Ici commencent les rudes épreuves de cette troupe de fugitifs groupés par la destinée autour d’une jeune femme de quinze ans qui devait bientôt donner le jour au grand Akbar. Un passage des mémoires de Djouher suffira pour donner une idée de ce qu’ils eurent à souffrir dans cette mer de sable brûlant, «… Le jour suivant, nous nous mîmes en route à midi et marchâmes vingt-sept heures sans trouver d’eau. Pendant cette marche désastreuse, beaucoup de nos gens moururent, et tous souffrirent horriblement. Il ne restait plus que quatre heures de jour, quand enfin, par la grâce de Dieu, nous arrivâmes à un petit bouquet d’arbres où nous trouvâmes un puits, un ruisseau d’eau courante et un petit étang. Là, le roi descendit de cheval et, se prosternant la face contre terre, rendit grâces au Tout-Puissant de cet inexprimable bienfait, puis il donna l’ordre de remplir immédiatement tous les machaks (outres à eau), de les charger sur des chevaux et de les envoyer à la rencontre des malheureux qui étaient restés en arrière[1]. » En approchant de la capitale de Maldèo, Houmâyoûn expédia un firmân par lequel il mandait le prince radjpout auprès de sa personne. Le radja n’en tint aucun compte, et se montra beaucoup moins disposé à secourir l’empereur dans sa détresse qu’à le livrer à ses ennemis. Houmâyoûn dut se résigner à traverser de nouveau le désert, et, comme dernière ressource, il résolut d’aller chercher un refuge à Amarcote, résidence d’un petit prince radjpout, située dans l’ouest de Djodpour, à trois ou quatre milles de la branche est de l’Indus[2]. La marche de la malheureuse

  1. Houmâyoûn alla lui-même au-devant des traînards, et rencontrant un marchand moghol, auquel il avait emprunté des sommes considérables, gisant sur la route et sur le point de périr de fatigue et de soif entra les bras de son fils, qui n’avait pas voulu l’abandonner, il eut l’odieuse et incroyable présence d’esprit d’exiger de ce malheureux quittance de sa dette en présence de témoins, avant de consentir à lui faire donner de l’eau pour se désaltérer.
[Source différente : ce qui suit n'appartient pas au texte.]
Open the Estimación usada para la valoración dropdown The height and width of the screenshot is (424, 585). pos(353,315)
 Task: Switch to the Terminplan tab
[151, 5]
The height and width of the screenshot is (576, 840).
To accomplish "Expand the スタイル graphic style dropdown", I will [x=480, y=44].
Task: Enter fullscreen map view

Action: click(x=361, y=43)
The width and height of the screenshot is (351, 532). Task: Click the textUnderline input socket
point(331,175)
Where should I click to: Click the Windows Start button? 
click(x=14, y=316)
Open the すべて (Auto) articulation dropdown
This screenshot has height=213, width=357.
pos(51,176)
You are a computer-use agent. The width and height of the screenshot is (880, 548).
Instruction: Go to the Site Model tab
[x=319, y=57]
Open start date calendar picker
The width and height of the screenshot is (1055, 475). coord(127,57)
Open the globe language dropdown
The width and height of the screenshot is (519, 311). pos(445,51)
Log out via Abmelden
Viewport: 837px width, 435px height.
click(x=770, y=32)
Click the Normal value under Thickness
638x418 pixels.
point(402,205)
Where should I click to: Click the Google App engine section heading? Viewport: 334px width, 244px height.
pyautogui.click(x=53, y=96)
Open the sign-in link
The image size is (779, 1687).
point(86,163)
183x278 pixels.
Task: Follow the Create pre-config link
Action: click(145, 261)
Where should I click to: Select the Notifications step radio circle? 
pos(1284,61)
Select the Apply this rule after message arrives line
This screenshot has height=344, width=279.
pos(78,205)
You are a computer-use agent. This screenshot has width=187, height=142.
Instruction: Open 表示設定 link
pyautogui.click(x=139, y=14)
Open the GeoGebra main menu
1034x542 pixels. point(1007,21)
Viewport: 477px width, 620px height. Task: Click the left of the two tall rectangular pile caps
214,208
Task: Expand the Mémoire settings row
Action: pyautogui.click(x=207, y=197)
  2. Amarcote, Amercote, Oumercote, etc. (Amarakota, « ville des immortels, ») immortalisée en effet par la noble conduite de râna Parsad, qui, seul parmi les vassaux de la couronne impériale, offrait l’hospitalité au souverain fugitif, et par la naissance d’Akbar. Amercote est aujourd’hui une place du peu d’importance, défendue par un petit fort en briques et qui a été en partie submergée lors du tremblement de terre et de la grande inondation de 1824. [Voyages de Burnes, vol. Ier, p. 314.)